Fig. 5 lists the numerous similarities between the Sandakan basin and the prolific Baram Delta of Northwest Borneo. Structural styles, source and reservoir types, temperature profiles, hydrocarbon types, and other factors are common to both areas.
The Baram Delta is estimated to contain recoverable reserves of at least 4 billion bbl of oil and 12 tcf of gas. The Sandakan basin is conservatively estimated to contain 1 billion bbl and 3 tcf of recoverable hydrocarbons.
CONCLUSION
The Sandakan basin was neglected for 15-20 years between the mid-1970s and 1990. In this time the oil industry underwent a revolution in all areas, from quantum leaps in seismic acquisition, processing, and interpretation technology to the great conceptual developments of plate tectonics and sequence stratigraphy (Fig. 6).

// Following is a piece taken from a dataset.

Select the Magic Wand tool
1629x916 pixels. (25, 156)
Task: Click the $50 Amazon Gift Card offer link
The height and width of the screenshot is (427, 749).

Also during this time strong evidence emerged that oil could be generated from terrestrial source rocks.
Recent basin studies indicate that there is at least 8,000 m of quartz-rich deltaic sediment, with great potential for previously overlooked low resistivity/low contrast pay zones. Previous lithostratigraphic correlations were incorrect, and modem bio/chronostratigraphic correlations indicate thick stratigraphic intervals that are virtually untested.
Coupled with recent developments in drilling technology, flexibility in field development, and booming Asian markets for gas and oil, these studies suggest that the Sandakan basin is poised to become Borneo's sixth hydrocarbon-productive Neogene deltaic basin.